ABOUT THIS EXERCISE:
Among the records, which lines include "will"? List them.

DATA EXTRACT:
= Beginning of Section =

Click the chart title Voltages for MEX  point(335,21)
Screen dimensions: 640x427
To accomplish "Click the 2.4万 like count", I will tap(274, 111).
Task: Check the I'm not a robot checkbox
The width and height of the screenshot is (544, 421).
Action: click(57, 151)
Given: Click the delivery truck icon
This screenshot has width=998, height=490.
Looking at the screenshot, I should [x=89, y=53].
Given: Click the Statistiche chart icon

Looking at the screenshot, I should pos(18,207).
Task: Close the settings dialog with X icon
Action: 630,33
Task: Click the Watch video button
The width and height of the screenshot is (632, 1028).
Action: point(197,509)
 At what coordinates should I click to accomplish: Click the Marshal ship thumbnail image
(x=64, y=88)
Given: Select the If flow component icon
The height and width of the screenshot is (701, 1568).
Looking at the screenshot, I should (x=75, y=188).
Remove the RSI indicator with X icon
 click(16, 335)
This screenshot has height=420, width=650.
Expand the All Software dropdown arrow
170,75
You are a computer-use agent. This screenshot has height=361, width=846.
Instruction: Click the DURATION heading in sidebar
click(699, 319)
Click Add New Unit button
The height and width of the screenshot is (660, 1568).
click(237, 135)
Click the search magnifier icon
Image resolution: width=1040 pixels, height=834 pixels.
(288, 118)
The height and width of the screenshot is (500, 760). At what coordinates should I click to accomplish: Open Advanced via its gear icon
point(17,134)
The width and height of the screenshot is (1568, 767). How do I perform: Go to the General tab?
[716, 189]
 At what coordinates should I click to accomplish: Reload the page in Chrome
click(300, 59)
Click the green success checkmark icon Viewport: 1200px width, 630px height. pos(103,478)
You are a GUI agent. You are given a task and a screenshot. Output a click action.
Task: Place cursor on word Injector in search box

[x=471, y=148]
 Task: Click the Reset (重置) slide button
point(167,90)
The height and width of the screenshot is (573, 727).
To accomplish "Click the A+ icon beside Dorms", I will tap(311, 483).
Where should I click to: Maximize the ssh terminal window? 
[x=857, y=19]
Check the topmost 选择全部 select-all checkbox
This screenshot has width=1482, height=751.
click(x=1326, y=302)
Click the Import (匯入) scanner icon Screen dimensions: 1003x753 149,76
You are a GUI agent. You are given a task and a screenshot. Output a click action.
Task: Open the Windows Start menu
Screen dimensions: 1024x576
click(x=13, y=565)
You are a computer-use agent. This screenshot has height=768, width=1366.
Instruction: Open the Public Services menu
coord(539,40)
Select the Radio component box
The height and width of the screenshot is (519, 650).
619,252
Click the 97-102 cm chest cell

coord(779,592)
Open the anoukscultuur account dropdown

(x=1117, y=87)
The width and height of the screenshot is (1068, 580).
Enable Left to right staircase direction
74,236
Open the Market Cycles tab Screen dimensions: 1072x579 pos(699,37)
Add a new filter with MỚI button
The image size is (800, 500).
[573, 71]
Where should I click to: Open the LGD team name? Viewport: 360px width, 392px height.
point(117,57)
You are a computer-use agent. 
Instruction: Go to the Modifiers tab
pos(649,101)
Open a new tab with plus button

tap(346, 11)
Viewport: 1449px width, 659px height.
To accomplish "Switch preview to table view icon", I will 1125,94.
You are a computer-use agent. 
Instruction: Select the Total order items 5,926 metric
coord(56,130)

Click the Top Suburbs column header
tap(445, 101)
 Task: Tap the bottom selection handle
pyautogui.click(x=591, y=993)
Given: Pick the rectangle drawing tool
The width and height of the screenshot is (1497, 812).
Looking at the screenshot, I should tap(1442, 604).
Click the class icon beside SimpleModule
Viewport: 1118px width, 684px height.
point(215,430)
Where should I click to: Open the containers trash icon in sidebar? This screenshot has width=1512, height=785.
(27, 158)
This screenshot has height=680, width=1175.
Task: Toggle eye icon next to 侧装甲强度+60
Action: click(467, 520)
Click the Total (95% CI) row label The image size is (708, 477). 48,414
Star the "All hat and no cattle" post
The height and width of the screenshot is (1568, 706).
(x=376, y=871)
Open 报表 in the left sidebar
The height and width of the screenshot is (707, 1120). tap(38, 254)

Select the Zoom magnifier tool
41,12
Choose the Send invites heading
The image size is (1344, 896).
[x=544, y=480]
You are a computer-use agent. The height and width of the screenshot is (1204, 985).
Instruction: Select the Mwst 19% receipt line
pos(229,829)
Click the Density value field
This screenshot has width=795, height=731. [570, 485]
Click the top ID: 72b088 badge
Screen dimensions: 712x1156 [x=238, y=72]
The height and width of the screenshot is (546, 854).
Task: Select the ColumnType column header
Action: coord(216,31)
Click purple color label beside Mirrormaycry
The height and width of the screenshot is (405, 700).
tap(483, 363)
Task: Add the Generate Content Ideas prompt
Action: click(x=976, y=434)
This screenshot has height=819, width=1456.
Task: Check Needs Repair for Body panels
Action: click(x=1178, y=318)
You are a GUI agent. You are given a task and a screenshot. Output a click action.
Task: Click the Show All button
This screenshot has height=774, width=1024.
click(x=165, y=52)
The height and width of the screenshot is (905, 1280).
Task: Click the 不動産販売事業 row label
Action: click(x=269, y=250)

= End of Section =

TASK OUTPUT:
To accomplish "Click the 2.4万 like count", I will tap(274, 111).
To accomplish "Click the A+ icon beside Dorms", I will tap(311, 483).
To accomplish "Switch preview to table view icon", I will 1125,94.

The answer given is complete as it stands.